In our reviews we already say:

Saving data in the plugin folder and/or asking users to edit/write to plugin.

We cannot accept a plugin that forces (or tells) users to edit the plugin files in order to function, or saves data in the plugin folder.

Plugin folders are deleted when upgraded, so using them to store any data is problematic. Also bear in mind, any data saved in a plugin folder is accessible by the public. This means anyone can read it and use it without the site-owner’s permission.

It is preferable that you save your information to the database, via the Settings API, especially if it’s privileged data. If that’s not possible, because you’re uploading media files, you should use the media uploader.

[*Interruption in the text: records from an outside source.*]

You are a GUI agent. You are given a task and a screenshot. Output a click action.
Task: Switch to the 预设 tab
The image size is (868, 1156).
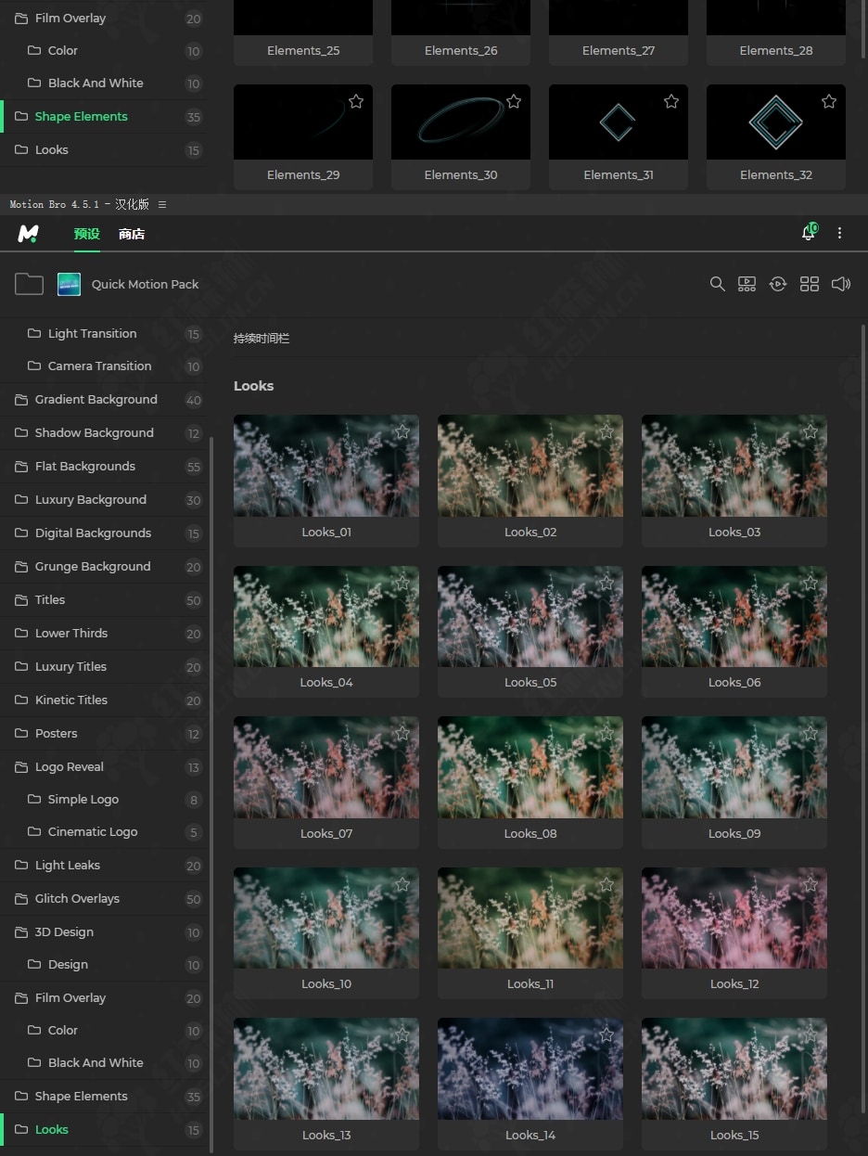[x=87, y=234]
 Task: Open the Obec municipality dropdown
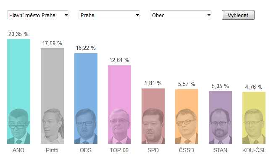[181, 15]
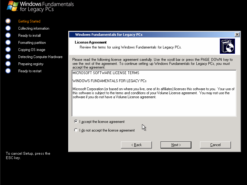The height and width of the screenshot is (185, 247).
Task: Click the software box CD icon
Action: coord(227,46)
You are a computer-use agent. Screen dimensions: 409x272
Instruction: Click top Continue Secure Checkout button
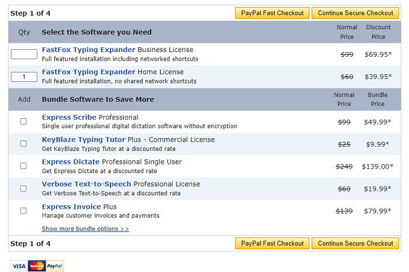pos(355,13)
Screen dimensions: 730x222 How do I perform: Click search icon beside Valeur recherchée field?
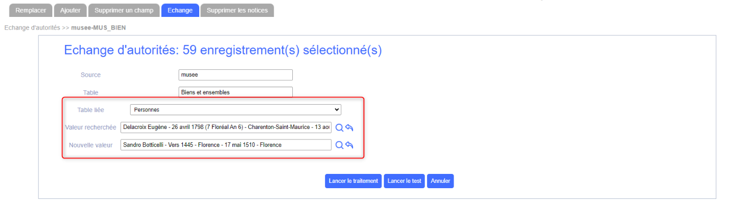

If you can’t do either of those, you must save the data outside the plugins folder. We recommend using the uploads directory, creating a folder there with the slug of your plugin as name, as that will make your plugin compatible with multisite and other one-off configurations.

Please refer to the following links:

https://developer.wordpress.org/plugins/settings/
https://developer.wordpress.org/reference/functions/media_handle_upload/
https://developer.wordpress.org/reference/functions/wp_handle_upload/
https://developer.wordpress.org/reference/functions/wp_upload_dir/

We warn developers to use properly folders to save their data. This check could have positives, so maybe we should use a 6 severity and error.

We should check the functions: 'fwrite', 'fputs', 'file_put_contents', 'copy', 'rename', 'copy_dir', 'move_dir', and wp_filesystem. Finally, detect the place that they are using to save the data.